Let’s Just Tell It Like It Is

Years ago, my best friend B.J. and I were talking about Olympic skeet shooting and he made an observation that taught me a lot about the psychology of competitive motivation.

“If I’m honest with myself, winning has always been about self-validation and ego for me” he said. “If I won a match, I felt like my position in our sport would be elevated. I don’t win anything anymore, so my mindset has changed, but that self-validation was once a driving force.

“When I speak to the top competitors, it’s clear that their motivation to be the best at what they do isn’t ego driven like it was for me. They simply love the process and the spirit of competition. I find it fascinating to see what drives people.”

The goals we set for ourselves have a powerful impact, so we should ask why. We usually have one of two motivators: performance or mastery.
Performance goals, also called “ego” goals center around winning. We feel awesome when we kick the other guy’s butt. Ego goals are about being better than everyone else and proving competence. With mastery goals we participate with the goal of getting better and literally developing a sense of mastery over the task. While it’s normal to favor one method over the other, the two goal types differ. It’s possible to do well in one and poor in another, or either high in both or low in both.

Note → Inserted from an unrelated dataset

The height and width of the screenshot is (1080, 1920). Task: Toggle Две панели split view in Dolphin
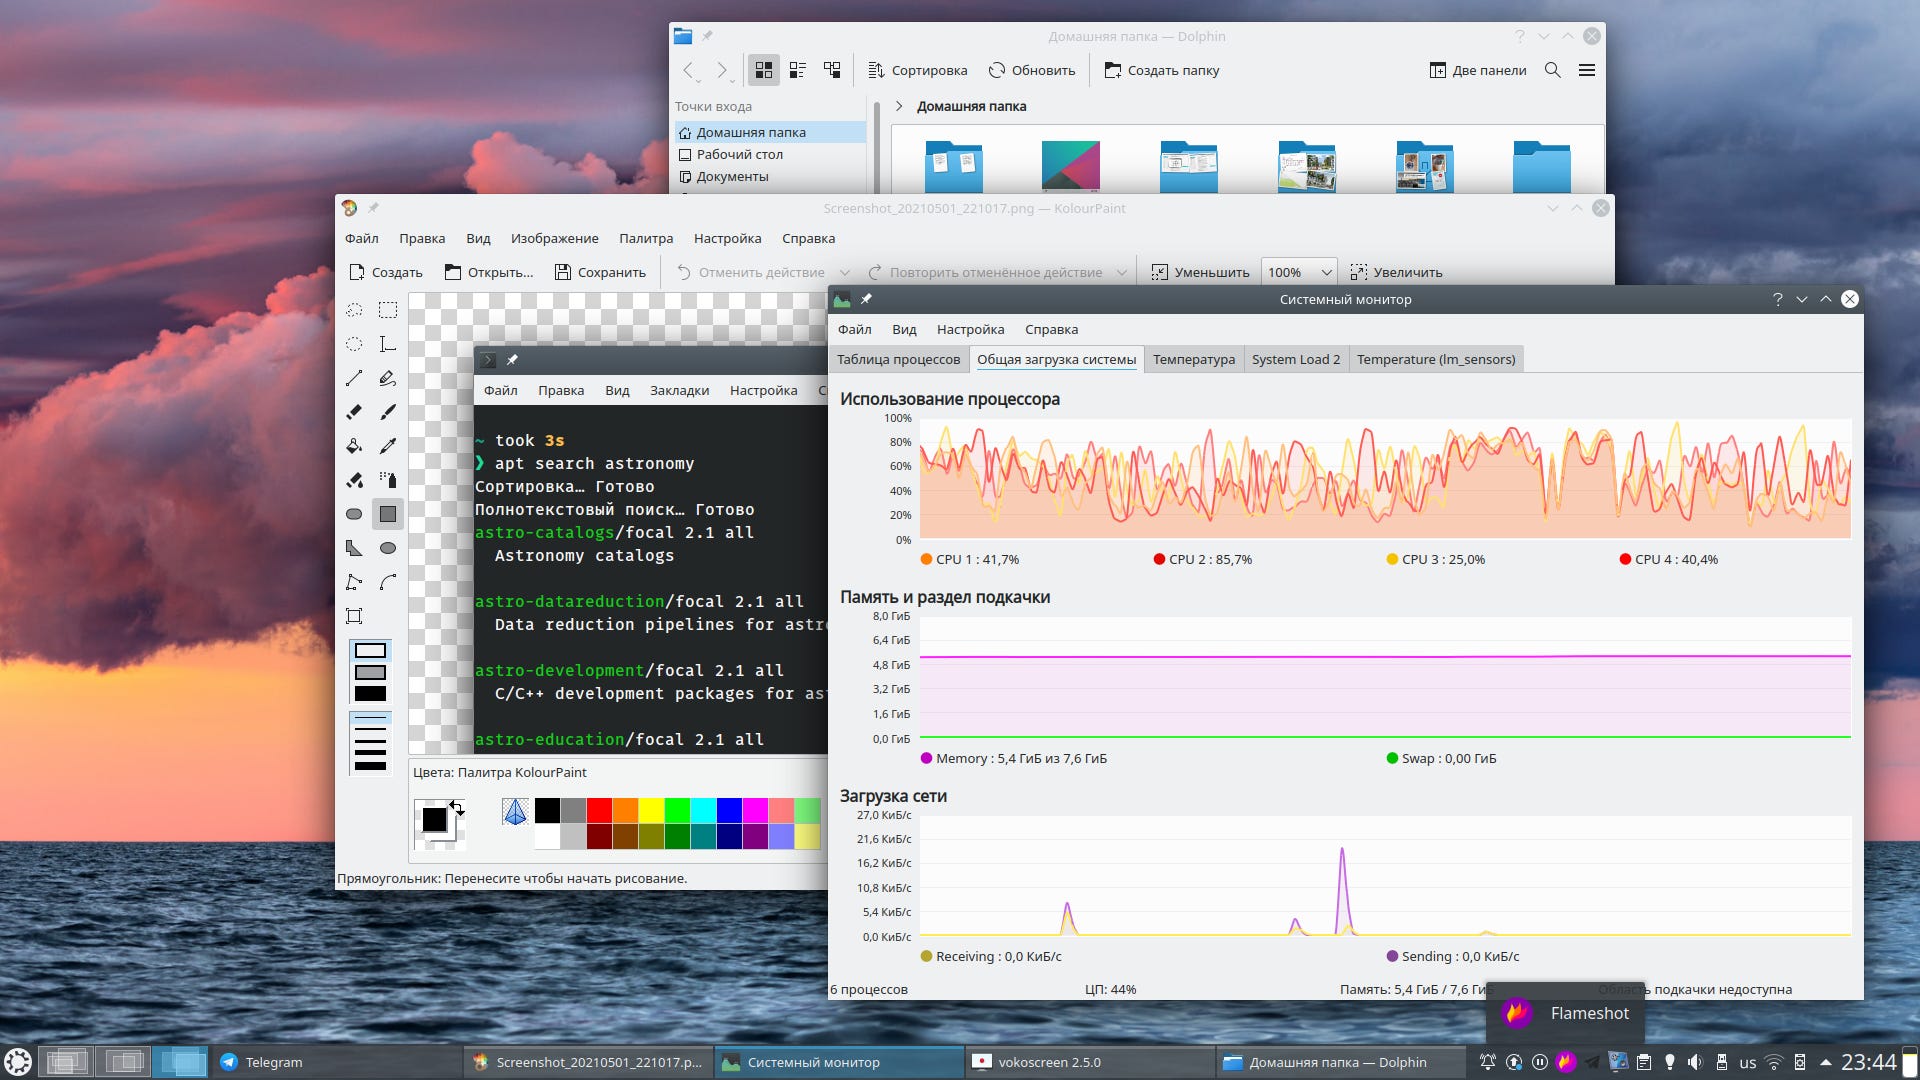point(1478,70)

It’s normal to favor short-term solutions, so we think of ourselves as having adequate ability, and we disregard feedback. Interest is maintained only as we succeed. This is hardly helpful in contributing to driver development, yet it’s all too common. It’s very important to realize, just because you’re getting faster, doesn’t mean you’re getting it right.

Racers driven by a performance motivation, experience higher levels of anxiety, and possess a stronger fear of failure, seeing failures as a bad thing, rather than a learning opportunity. They also believe ability is paramount and they are at risk of dropping out if they don’t show improvement often.
On the other hand, drivers with a mastery goal are more likely to have positive practice and competition strategies and they’re more likely to process coaching and training instructions more effectively. It’s these drivers who experience greater levels of accomplishment at the track and they measure their performance against themselves rather than others. Drivers with this mindset will persist despite setbacks and tend to believe that effort is an important contributor to success.

When we look at how performance versus mastery goals relate to outcomes on the track, we see that ego-oriented drivers tend to experience more negative responses and less adaptive perspectives related to their involvement in their sport. Performance goals relate to stronger aggression, which causes some drivers believe they’re awesome, but the reality is it isn’t appreciated or respected by other drivers. Placing a focus on meeting ego goals, drivers become concerned with proving themselves through performance. Self-esteem in drivers is less stable. On the other hand, drivers with mastery goals relate to better sportsmanship.

Not all drivers are ego-driven, though many are. Don’t just listen to today’s successful drivers. Hear what they say. You’ll hear them as students of the sport, lifelong learners of racing. Their focus is on process, technique, and mastery. These goals see them measuring themselves in different ways that ultimately lead to superior results.

What B.J. and I loved about competition most wasn’t the winning. It was learning and analyzing that made us better athletes. Learning will simply make you a better driver.